Speed up the scene where the Comedian shoots his pregnant former girlfriend - there’s a wholly unnecessary pause while he points his gun at her before he fires.
Trim down the love scene between Dan and Laurie in the Owlship. It went on waaaay too long and in my theatre, the audience was starting to chuckle.
In my opinion, part of it is just that they made it as a film instead of doing a version for TV: even though it’s just 12 comic books, they pretty much had to pare away everything that didn’t directly relate to the superhero plot to get it down to a runtime of, what, somewhere between two-and-a-half hours and three?
So, consider a specific: Dan breaking Rorschach out of prison. In the book, there’s a set-up: he’s visited by Steven Fine, an NYPD detective who (a) doesn’t come out and say it, but (b) lets him know that, hey, based on what the reader has seen, I’ve put together that you’re Nite Owl – and, while I’m willing to look the other way when it comes to you rescuing those people from a burning building, don’t make this a thing where I’m going to have to come back here and arrest you, okay?

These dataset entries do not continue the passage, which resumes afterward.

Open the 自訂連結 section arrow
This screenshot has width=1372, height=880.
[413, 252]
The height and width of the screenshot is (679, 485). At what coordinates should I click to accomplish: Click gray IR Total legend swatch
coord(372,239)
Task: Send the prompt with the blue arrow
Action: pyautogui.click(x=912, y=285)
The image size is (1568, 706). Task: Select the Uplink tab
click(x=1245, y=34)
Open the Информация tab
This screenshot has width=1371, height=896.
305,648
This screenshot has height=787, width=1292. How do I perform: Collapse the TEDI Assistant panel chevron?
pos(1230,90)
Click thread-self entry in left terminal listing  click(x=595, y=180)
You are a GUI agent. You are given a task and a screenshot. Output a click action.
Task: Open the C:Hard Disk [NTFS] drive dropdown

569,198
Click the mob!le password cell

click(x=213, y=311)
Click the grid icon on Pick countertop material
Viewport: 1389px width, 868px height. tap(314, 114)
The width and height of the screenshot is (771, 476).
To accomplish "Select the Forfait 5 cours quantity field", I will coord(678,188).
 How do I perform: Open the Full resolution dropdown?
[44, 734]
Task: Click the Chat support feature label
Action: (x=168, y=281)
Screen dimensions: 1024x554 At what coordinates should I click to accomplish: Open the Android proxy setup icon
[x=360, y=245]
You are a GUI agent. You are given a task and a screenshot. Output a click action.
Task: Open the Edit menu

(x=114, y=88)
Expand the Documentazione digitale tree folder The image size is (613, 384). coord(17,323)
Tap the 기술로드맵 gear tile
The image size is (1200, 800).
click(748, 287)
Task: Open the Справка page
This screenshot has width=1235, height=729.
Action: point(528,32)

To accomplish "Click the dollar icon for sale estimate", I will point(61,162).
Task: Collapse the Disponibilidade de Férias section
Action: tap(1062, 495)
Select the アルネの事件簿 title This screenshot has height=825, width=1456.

And, well, that’s pretty cool. I mean, we’ve seen Fine working multiple cases with his partner; and so it matters when we see his partner trying to talk him down later: when, despite being in hot water due to not acting on those suspicions, he’s still out there on the street, trying to break up a fight, when he dies, and he matters to us.
And that warning from Fine has ramifications for Dan, too: he knows he’s going to be a fugitive on the run, hiding out under a dye job and a new name, as a result of that prison break, and so it matters more when he does it anyway. And while he never seems to figure out that Hollis gets murdered as a result of that prison break, we see it play out and we see the effect that has on Dan likewise: we’ve seen more of Hollis, and we see how much he meant to the guy, and it’s all meaningful.
And all of that Is cut from the movie to get it down to a still-a-little-long runtime, and so the prison break – which, in the book, is just Dan punching one guy while Laurie knees one guy in the balls – gets done as a wow-look-at-that action scene.
I could do that same kind of description for other examples: the ‘backstory’ stuff gets cut, and the almost-an-afterthought fight scene that’s left in gets made – well, more cinematic, if you see where I’m going with this.
(Though if you are committed to doing it as a three-hour movie, for heaven’s sake don’t make Veidt a chilly guy with a German accent. I mean, either you think he really is a warm and generous hero with a big heart, or at the very least you think he’s pretty much the best in the world at faking it; that carries the whole story!)
That trailer looks awesome and I’m all in for this. I think a big part of what made the Watchmen movie feel “off” was that it was made during the height of the “wire-fu” style action sequences, and it always looks ridiculous outside of Japanese martial arts movies.